Friday, March 10, 2017

Shoe-Shifting: Empathy for the Other

"Walk a mile in the other person's moccasins," is a saying you may have heard growing up in the United States. Though that quote is usually attributed to various Native American tribes it was written in a poem from 1895 by Mary T. Lathrap (included in this post, below).

Putting ourselves in another person's shoes, learning to empathize with the experiences of people we may otherwise judge, is a spiritual practice. It's not just a trite expression--it's a real exercise in refining perception and bestowing compassion. This practice is based in the Golden Rule, universal and timeless spiritual law.

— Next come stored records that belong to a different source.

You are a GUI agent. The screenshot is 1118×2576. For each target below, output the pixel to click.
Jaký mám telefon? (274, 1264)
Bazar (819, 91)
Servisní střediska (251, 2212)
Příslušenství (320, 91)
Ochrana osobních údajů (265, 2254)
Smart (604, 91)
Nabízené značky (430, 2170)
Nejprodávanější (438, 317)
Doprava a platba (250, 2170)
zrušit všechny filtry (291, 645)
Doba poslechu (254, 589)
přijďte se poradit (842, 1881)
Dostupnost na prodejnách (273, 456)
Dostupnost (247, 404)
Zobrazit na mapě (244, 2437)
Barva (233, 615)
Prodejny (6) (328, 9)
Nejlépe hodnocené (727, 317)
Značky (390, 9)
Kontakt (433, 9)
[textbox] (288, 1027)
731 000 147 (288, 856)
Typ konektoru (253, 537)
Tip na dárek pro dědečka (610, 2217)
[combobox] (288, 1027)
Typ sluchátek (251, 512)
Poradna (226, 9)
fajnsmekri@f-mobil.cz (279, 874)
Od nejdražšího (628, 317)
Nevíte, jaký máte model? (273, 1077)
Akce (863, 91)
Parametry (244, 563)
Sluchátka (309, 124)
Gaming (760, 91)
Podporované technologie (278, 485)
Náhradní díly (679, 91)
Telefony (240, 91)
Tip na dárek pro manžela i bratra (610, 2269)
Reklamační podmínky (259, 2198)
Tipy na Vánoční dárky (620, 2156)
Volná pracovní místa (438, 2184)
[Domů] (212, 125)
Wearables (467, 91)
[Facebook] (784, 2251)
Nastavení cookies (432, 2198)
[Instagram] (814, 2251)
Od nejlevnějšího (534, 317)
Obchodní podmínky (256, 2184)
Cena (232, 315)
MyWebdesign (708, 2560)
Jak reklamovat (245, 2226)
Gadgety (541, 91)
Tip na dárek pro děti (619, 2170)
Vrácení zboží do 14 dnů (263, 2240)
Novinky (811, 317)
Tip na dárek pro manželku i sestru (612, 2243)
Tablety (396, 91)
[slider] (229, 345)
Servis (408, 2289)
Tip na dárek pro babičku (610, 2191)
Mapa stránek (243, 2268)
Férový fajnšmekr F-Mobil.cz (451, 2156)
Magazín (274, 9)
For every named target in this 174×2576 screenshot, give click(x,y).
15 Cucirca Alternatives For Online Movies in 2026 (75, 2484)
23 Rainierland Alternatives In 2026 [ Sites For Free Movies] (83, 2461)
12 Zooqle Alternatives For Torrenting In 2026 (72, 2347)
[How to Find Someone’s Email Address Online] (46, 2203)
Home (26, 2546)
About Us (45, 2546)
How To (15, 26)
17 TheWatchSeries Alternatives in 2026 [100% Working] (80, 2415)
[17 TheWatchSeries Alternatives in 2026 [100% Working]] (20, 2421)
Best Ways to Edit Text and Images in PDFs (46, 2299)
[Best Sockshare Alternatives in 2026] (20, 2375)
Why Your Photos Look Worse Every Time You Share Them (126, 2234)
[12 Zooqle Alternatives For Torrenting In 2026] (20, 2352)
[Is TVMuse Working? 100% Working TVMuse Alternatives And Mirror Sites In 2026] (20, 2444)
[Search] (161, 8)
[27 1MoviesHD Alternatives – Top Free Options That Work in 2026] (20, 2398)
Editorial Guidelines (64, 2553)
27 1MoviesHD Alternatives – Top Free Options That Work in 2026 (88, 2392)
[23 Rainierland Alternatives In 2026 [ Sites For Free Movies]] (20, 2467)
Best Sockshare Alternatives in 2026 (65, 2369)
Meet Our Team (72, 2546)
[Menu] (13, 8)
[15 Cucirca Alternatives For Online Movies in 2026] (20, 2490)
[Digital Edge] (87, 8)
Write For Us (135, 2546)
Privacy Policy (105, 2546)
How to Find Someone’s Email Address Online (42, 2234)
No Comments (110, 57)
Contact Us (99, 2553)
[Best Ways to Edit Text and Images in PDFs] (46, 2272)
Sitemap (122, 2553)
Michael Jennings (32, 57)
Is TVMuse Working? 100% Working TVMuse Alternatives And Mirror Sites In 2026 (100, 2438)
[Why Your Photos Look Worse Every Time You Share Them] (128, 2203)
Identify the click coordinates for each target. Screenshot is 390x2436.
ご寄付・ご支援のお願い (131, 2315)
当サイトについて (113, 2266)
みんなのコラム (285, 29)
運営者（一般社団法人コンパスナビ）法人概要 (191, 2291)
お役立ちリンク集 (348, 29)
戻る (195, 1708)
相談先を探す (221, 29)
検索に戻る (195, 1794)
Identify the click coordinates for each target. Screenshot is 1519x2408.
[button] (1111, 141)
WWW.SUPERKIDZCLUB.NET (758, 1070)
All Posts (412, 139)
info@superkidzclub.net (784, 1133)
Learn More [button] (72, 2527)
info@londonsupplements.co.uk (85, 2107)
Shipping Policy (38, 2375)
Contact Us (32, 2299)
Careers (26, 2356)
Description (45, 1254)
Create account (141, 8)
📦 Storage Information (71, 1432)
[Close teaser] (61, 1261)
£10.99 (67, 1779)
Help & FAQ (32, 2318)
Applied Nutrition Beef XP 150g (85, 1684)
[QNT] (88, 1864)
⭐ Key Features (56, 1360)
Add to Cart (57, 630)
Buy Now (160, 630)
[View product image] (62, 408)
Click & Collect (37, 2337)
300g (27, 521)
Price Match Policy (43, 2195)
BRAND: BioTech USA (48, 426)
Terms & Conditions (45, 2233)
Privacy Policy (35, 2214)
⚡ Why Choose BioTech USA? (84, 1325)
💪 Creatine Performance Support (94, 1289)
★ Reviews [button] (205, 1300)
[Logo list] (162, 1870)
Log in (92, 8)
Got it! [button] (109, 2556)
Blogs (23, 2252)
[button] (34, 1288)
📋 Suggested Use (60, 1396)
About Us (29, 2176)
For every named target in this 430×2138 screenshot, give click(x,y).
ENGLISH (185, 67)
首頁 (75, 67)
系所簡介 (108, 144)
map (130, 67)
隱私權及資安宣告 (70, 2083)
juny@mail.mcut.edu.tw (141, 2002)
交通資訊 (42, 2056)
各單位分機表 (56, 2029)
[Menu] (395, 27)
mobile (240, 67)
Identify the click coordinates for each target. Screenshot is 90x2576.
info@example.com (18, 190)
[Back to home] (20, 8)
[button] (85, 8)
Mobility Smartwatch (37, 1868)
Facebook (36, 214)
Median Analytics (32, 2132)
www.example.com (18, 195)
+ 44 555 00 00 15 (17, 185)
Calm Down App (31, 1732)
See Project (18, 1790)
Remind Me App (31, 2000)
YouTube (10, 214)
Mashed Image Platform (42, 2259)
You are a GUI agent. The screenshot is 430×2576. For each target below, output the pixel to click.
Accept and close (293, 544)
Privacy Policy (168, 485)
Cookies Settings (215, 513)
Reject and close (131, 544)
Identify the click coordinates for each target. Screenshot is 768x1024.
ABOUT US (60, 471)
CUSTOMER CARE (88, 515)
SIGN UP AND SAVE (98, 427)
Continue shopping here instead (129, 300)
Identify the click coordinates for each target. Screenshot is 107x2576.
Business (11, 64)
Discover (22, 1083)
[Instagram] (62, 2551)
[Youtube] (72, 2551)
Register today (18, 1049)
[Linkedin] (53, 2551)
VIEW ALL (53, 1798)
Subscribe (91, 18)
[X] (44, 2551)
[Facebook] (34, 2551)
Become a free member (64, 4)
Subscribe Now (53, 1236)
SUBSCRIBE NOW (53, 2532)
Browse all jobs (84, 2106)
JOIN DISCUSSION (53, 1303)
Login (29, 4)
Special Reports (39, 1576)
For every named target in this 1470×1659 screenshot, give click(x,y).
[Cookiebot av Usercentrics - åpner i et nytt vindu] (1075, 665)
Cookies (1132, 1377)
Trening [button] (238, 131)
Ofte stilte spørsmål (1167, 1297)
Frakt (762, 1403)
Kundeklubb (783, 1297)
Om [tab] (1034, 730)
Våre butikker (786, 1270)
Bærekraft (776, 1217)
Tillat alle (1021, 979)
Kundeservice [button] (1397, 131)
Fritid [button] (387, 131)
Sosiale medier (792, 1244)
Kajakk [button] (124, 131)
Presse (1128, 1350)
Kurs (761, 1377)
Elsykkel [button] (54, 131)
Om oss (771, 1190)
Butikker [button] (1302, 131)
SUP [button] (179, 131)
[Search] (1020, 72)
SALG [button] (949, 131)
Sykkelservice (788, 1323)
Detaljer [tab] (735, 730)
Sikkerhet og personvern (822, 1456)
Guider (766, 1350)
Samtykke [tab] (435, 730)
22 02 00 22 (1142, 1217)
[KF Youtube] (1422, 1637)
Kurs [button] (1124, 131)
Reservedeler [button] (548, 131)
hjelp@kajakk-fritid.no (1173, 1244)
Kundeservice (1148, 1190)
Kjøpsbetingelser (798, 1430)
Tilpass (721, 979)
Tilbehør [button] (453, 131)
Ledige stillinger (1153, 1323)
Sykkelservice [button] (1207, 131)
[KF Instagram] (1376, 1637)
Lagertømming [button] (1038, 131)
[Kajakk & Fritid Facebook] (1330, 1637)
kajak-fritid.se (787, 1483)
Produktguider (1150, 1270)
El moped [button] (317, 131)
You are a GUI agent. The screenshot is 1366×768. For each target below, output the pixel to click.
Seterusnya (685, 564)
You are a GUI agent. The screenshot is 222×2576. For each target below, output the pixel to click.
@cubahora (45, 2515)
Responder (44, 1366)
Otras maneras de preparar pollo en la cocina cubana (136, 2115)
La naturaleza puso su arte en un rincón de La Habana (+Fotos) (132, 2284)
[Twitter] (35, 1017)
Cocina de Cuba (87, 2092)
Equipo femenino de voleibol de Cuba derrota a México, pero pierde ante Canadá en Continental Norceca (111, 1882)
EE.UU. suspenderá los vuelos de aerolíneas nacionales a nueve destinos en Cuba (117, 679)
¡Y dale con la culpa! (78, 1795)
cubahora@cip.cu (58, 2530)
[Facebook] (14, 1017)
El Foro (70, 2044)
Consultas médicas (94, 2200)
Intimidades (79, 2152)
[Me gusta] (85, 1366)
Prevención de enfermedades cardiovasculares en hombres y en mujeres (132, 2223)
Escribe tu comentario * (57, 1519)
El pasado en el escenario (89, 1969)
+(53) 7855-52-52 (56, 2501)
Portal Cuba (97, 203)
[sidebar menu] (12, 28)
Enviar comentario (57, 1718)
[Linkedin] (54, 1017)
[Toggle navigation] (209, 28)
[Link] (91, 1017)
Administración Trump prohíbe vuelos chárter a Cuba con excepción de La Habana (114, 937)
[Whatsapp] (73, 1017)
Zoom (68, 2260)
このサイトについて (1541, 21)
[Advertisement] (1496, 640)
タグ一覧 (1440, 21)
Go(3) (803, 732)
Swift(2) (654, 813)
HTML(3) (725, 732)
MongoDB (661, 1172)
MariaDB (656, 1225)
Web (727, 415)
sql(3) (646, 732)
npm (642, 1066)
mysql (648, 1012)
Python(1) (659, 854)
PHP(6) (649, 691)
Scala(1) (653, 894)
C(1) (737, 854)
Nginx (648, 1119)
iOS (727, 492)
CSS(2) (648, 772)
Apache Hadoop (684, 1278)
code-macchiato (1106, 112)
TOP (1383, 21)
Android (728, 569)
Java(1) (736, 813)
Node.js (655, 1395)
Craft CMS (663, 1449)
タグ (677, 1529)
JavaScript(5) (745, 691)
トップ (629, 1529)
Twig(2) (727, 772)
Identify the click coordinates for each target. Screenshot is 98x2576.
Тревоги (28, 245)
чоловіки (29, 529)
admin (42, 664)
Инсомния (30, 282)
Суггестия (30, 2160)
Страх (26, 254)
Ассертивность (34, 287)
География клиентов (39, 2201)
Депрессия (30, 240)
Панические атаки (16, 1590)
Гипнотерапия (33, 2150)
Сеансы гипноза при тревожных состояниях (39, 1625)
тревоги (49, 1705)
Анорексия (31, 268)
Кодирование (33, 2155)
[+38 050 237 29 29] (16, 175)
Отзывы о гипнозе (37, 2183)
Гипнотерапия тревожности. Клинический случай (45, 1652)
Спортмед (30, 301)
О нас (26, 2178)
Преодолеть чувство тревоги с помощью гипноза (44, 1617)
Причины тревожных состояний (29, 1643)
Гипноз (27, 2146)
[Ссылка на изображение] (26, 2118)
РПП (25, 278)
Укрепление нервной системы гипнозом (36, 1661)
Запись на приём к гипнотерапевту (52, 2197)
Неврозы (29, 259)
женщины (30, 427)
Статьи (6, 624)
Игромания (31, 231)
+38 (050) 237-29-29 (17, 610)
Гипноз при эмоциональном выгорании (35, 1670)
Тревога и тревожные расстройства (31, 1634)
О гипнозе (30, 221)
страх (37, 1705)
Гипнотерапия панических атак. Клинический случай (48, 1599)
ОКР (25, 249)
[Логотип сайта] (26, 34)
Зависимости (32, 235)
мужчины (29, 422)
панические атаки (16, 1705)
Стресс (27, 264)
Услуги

We often find ourselves in disagreement with others, believing that others have wronged us. Sometimes we hurt others, and they hurt us. Conflict with others is one of our greatest causes of suffering. We waste countless moments of our life entangled in painful emotions and harmful actions resulting from our perceptions of being right when someone else is wrong. When we take some of that time and energy to examine ourselves and consider the position and needs of others, we begin to heal and transform our relationship patterns. 

In meditation, or in something less formal than meditation, simply taking a few minutes to concentrate on a conflict, we can imagine the perspective of our adversary, imagining we are that person or group, with their unique life experience and challenges. We can imagine why they want what they want and do what they do. We can imagine how it might feel to be in their situation. After imagining this, we can switch back to our perspective and bring new awareness into it. We can finally imagine the perspective of a loving parent who considers both parties equal and beloved, essentially imagining that our adversary is in fact our sibling. 

For a detailed meditation practice on seeing the other person as yourself, try the practice offered here.

Below is the original poem, Walk a Mile in His Moccasins. It was originally entitled, Judge Softly. 

Pray, don't find fault with the man that limps, 
Or stumbles along the road.
Unless you have worn the moccasins he wears, 
Or stumbled beneath the same load.

There may be tears in his soles that hurt
Though hidden away from view.
The burden he bears placed on your back
May cause you to stumble and fall, too.

Don't sneer at the man who is down today
Unless you have felt the same blow 
That caused his fall or felt the shame
That only the fallen know.

You may be strong, but still the blows
That were his, unknown to you in the same way,
May cause you to stagger and fall, too.

Don't be too harsh with the man that sins.
Or pelt him with words, or stone, or disdain.
Unless you are sure you have no sins of your own, 
And it's only wisdom and love that your heart contains.

For you know if the tempter's voice
Should whisper as soft to you,
As it did to him when he went astray,
It might cause you to falter, too.

Just walk a mile in his moccasins
Before you abuse, criticize and accuse.
If just for one hour, you could find a way
To see through his eyes, instead of your own muse.

I believe  you'd be surprised to see
That you've been blind and narrow minded, even unkind.
There are people on reservations and in the ghettos
Who have so little hope, and too much worry on their minds.

Brother, there but for the grace of God go you and I.
Just for a moment, slip into his mind and traditions
And see the world through his spirit and eyes
Before you cast a stone or falsely judge his conditions.

Remember to walk a mile in his moccasins
And remember the lessons of humanity taught to you by your elders.
We will be known forever by the tracks we leave
In other people's lives, our kindnesses and generosity.

Take the time to walk a mile in his moccasins.